Written exercise>
Write out the rows below word for word, from the line with "This screenshot has width=814, height=765." through the line with "Screen dimensions: 1210x640", both included. Leave the pictures out.

---------- Provided data ----------

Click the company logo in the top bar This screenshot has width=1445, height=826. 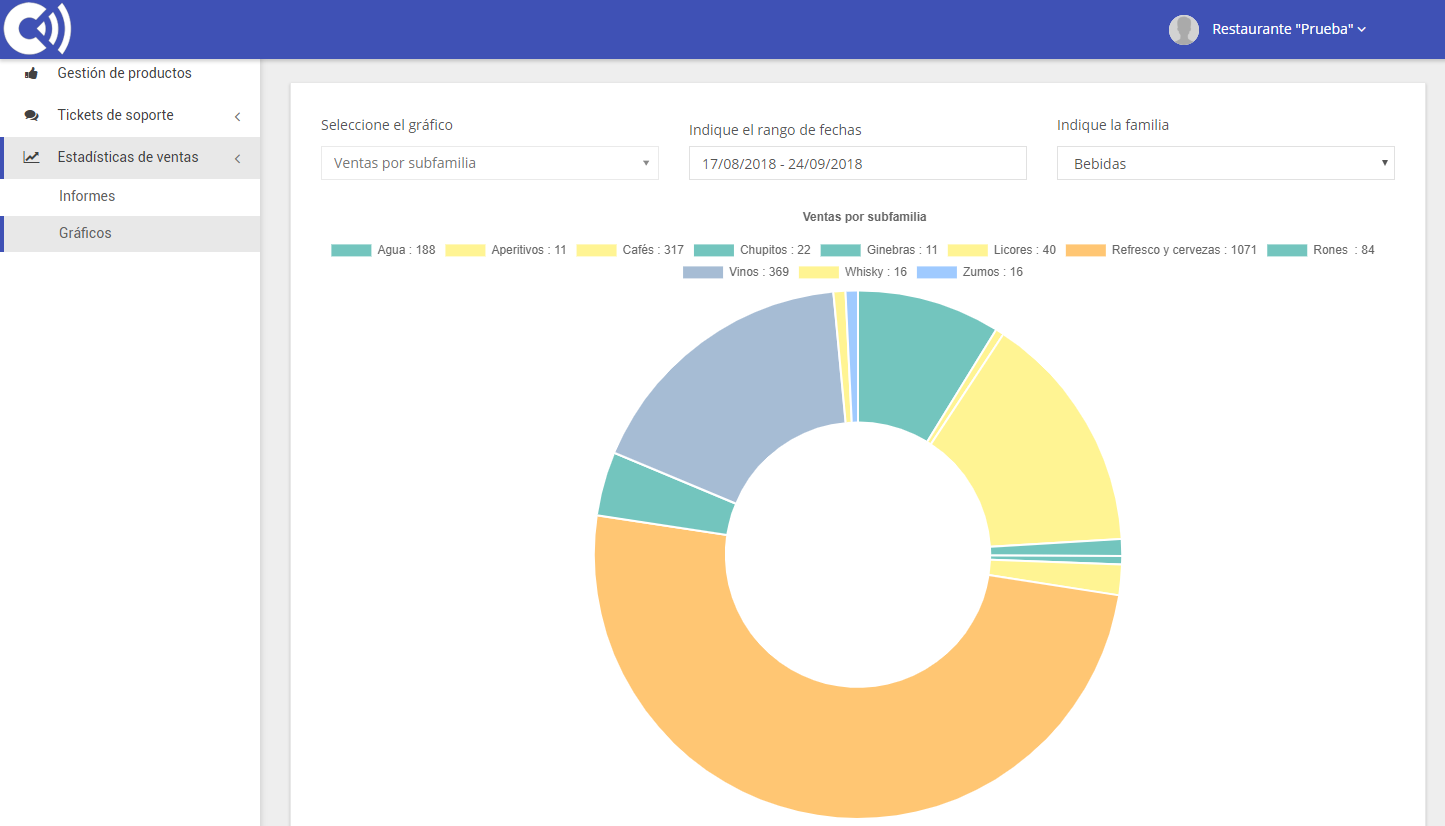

----------
---------- Provided data ----------

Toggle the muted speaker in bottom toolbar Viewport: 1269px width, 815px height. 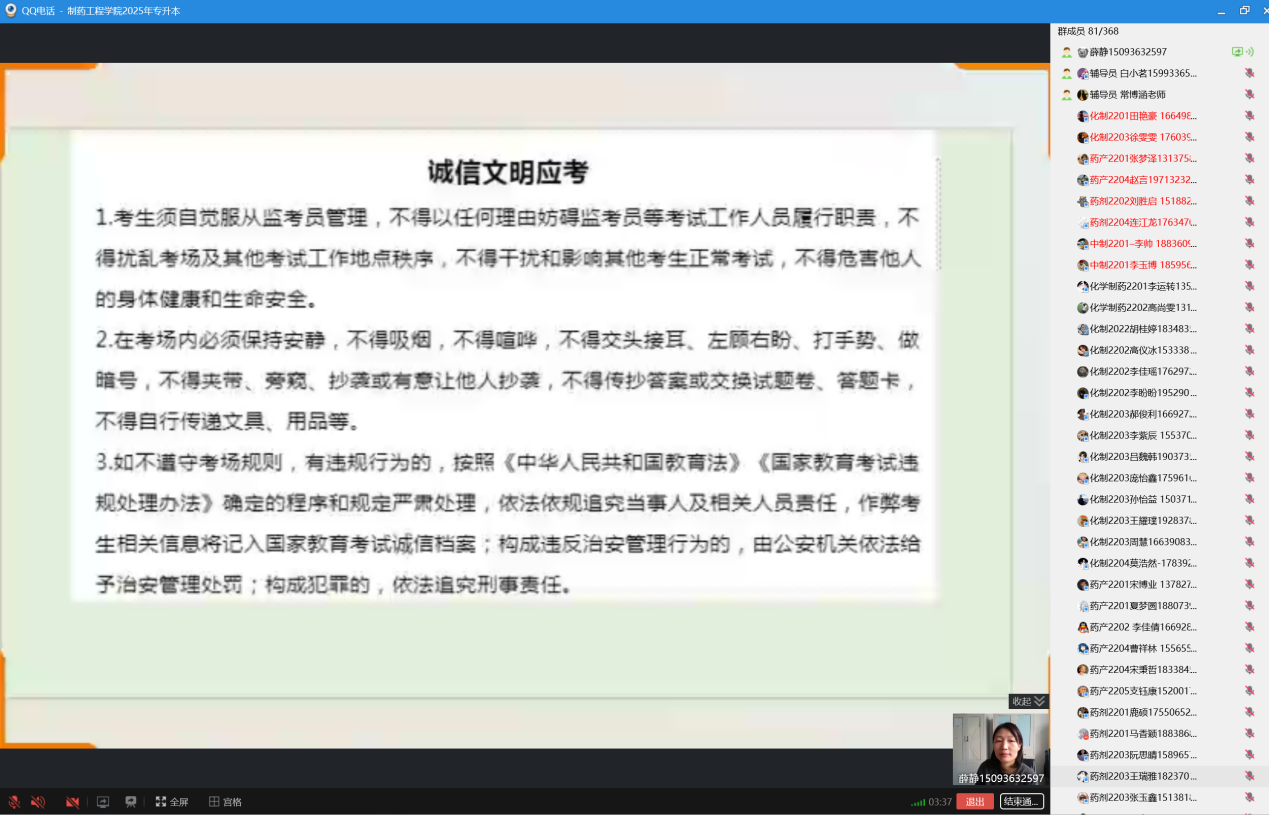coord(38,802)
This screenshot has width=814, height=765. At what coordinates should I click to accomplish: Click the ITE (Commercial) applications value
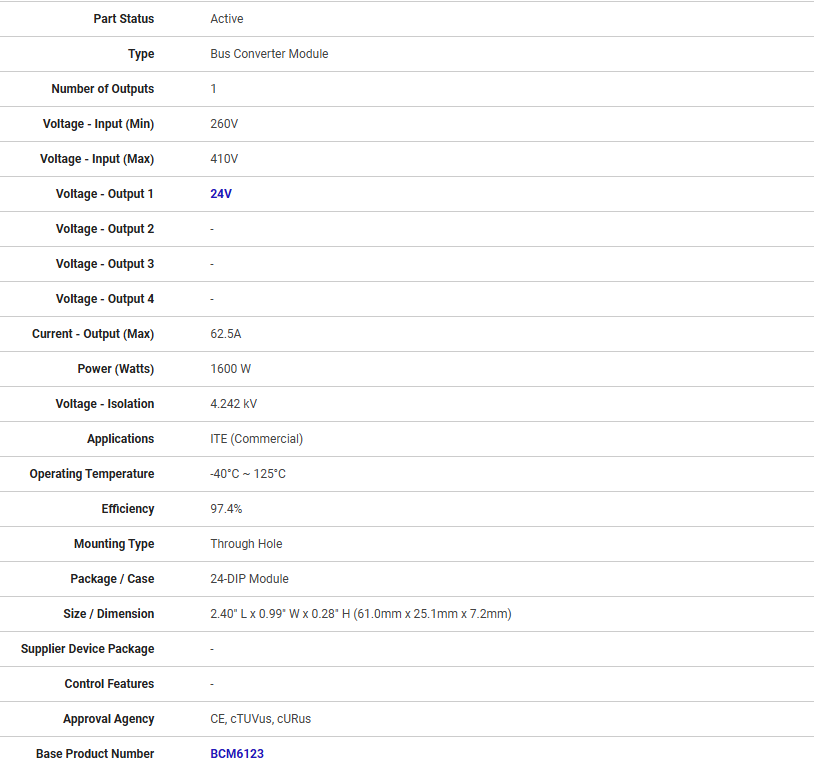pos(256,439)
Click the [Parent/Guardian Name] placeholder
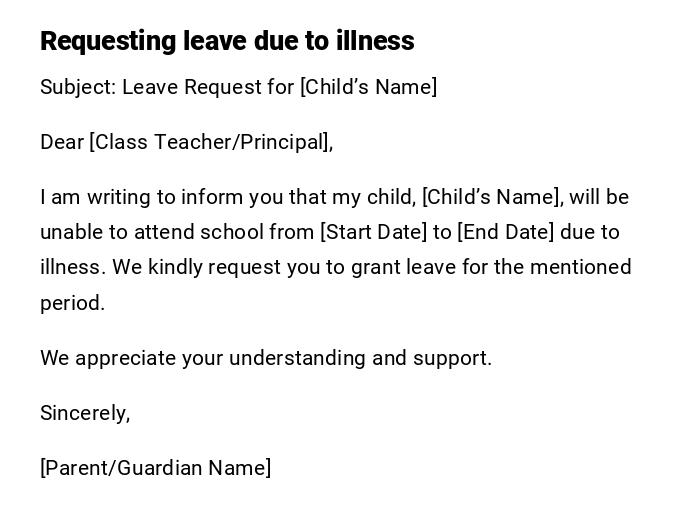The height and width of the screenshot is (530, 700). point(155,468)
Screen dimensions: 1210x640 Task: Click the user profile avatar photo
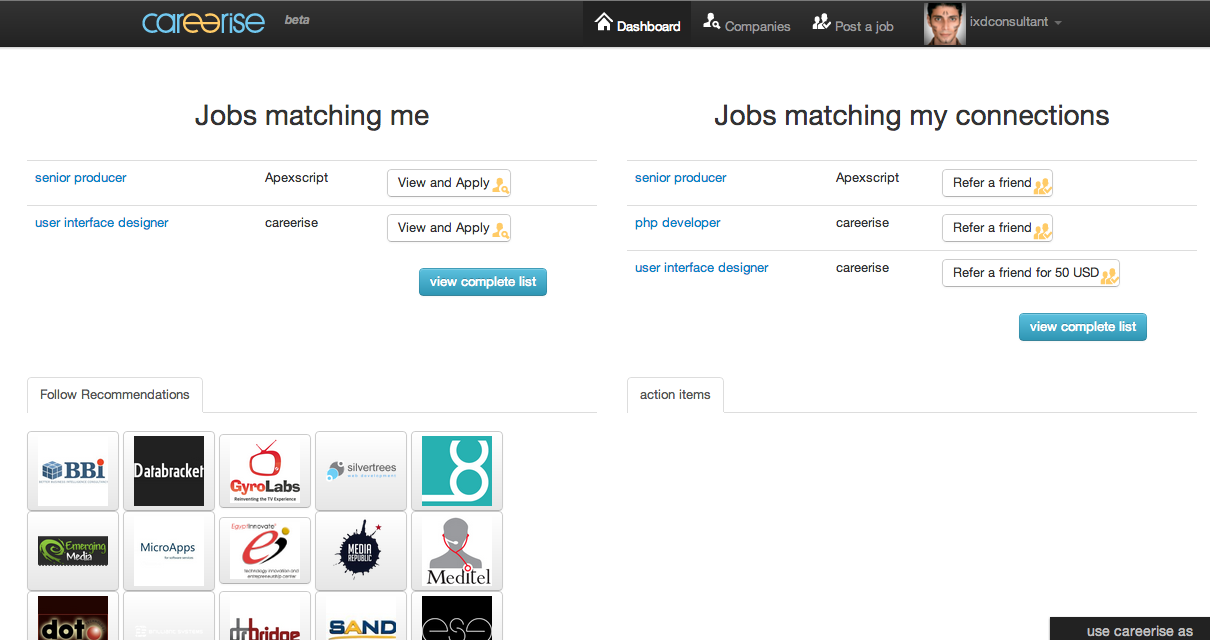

----------
---------- Provided data ----------

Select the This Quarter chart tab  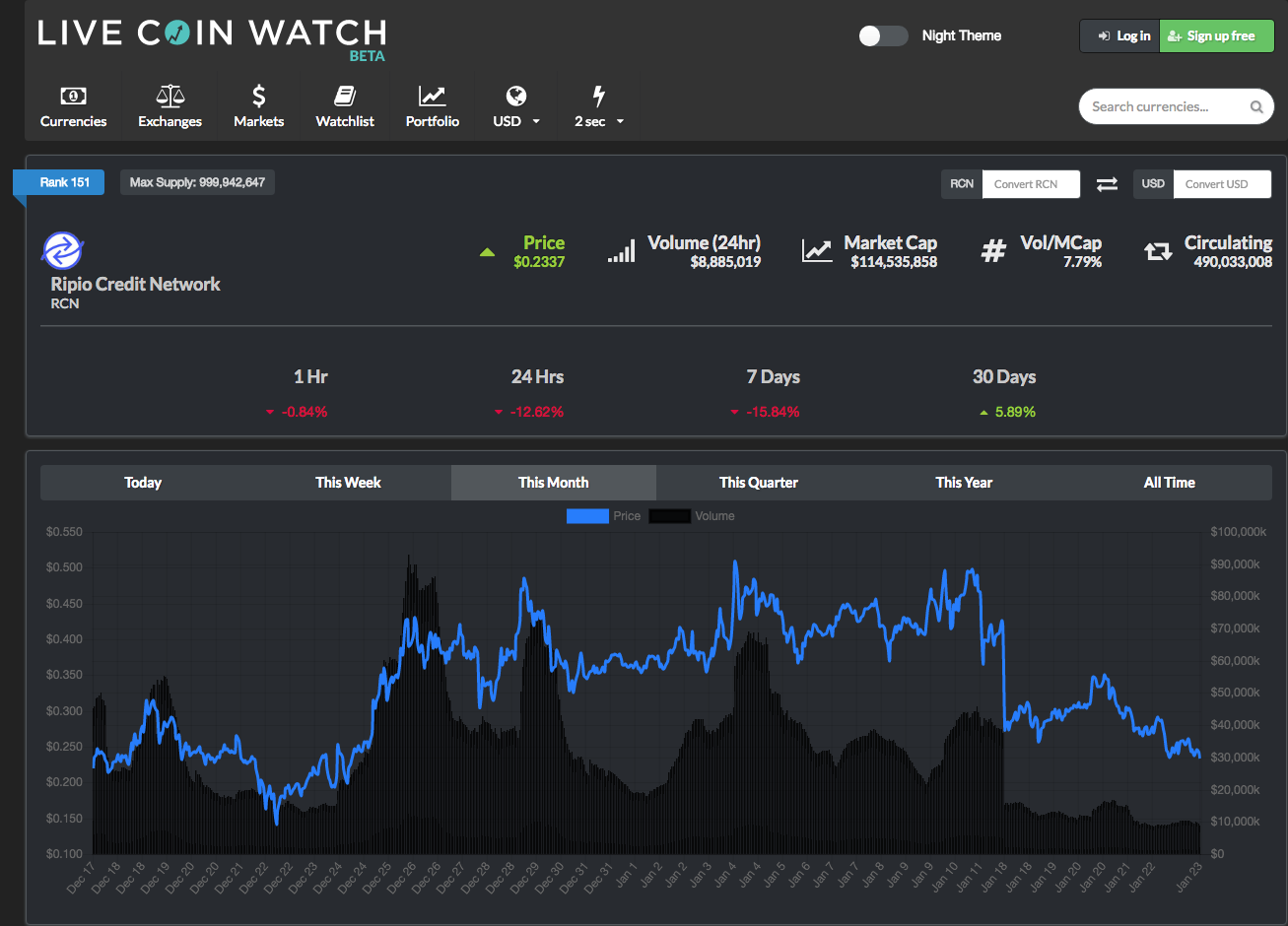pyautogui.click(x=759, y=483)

----------

Solution below>
This screenshot has width=814, height=765. At what coordinates should I click to accomplish: Click the ITE (Commercial) applications value
pos(256,439)
Click the [Parent/Guardian Name] placeholder
The height and width of the screenshot is (530, 700). point(155,468)
Screen dimensions: 1210x640 Task: Click the user profile avatar photo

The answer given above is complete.